Premières victimes de ce phénomène, entre 2006 et 2014, les deux tiers de l’artificialisation se sont effectués aux dépens de terres agricoles. Chaque année, c’est ainsi une surface permettant de nourrir une ville comme Le Havre qui est perdue. L’artificialisation concerne le plus souvent des terres périurbaines présentant de bonnes caractéristiques agricoles et disposant de réserves utiles en eau. Et quand elles ne sont pas (encore) coulées dans le béton, ces terres font l’objet d’une spéculation continue dans l’attente de leur devenir “constructible”. Dans certains départements comme le Var, le potentiel de terres agricoles aujourd’hui non cultivées est estimé à 32 700 Hectares, soit 45% de la surface agricole utile du département.

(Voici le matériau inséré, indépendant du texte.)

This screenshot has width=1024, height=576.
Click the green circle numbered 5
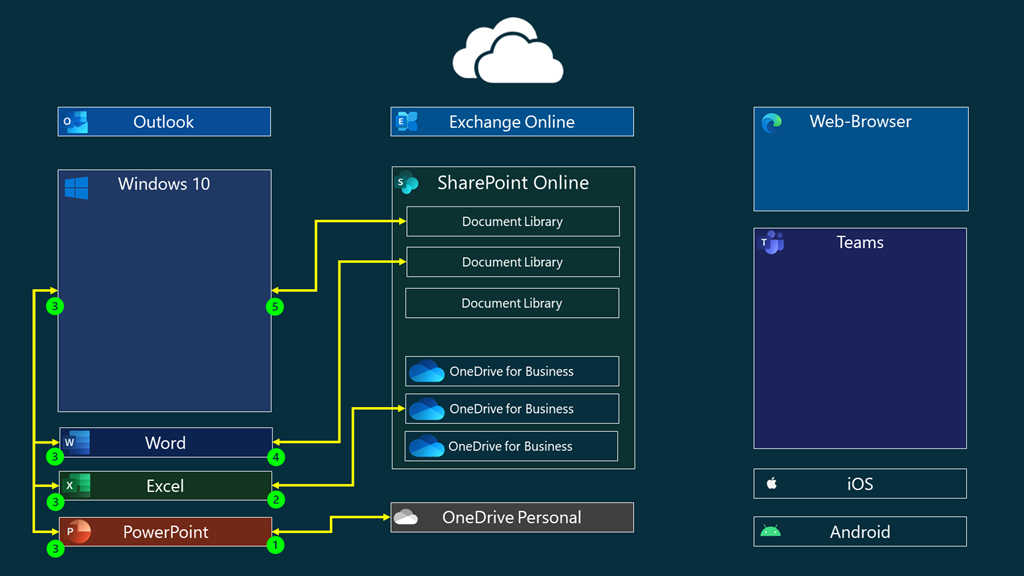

Concentration des terres et renouvellement des générations, les deux faces d’une même pièce
Dans un mouvement parallèle tout aussi inquiétant, aujourd’hui en France, les terres agricoles se concentrent en un nombre toujours plus faible de fermes. Entre 1988 et 2020, la surface moyenne des fermes françaises est ainsi passée de 24 à 69 hectares tandis qu’1.9 million de fermes ont disparu depuis 1955. Derrière ces 69 hectares, qualifiés de taille humaine par le Ministre de l’Agriculture, se cache une réalité autrement plus alarmante : les grandes exploitations d’une surface moyenne de 136 hectares (190 terrains de foot), quasi inexistantes il y a 60 ans, représentent aujourd’hui 1 ferme sur 5 et couvrent 40 % du territoire agricole métropolitain.
Destruction de la main d’œuvre familiale, industrialisation de la production, recours à la sous-traitance et au numérique, mal-être des agriculteurs, la concentration des terres pousse à des logiques destructrices. Mais au-delà de ces conséquences néfastes pour nos agriculteurs et nos assiettes, c’est le renouvellement des générations paysannes qui est en jeu. Aujourd’hui en France, ⅔ des terres libérées partent à l’agrandissement de fermes existantes et ne profitent pas à de nouvelles installations. Pour les candidat·es à l’installation dont 60% sont des personnes non issues du milieu agricole, accéder à la terre relève alors du parcours du combattant. Faiblesse des capitaux face à des fermes devenues trop grandes pour être reprises ; absence d’ancrage local dans un monde agricole dominé par la force des réseaux et l’existence d’un marché “souterrain” de la terre ; inadéquation entre des aspirations environnementales et sociétales et la réalité des fermes françaises le plus souvent construites sur un modèle productiviste, tous les ingrédients sont aujourd’hui réunis pour que le renouvellement des générations d’agriculteurs soit à l’arrêt. Pour maintenir le nombre actuel d’agriculteurs, il faudrait un taux de remplacement minimal de 100%. Il est depuis 2015 autour de 65%.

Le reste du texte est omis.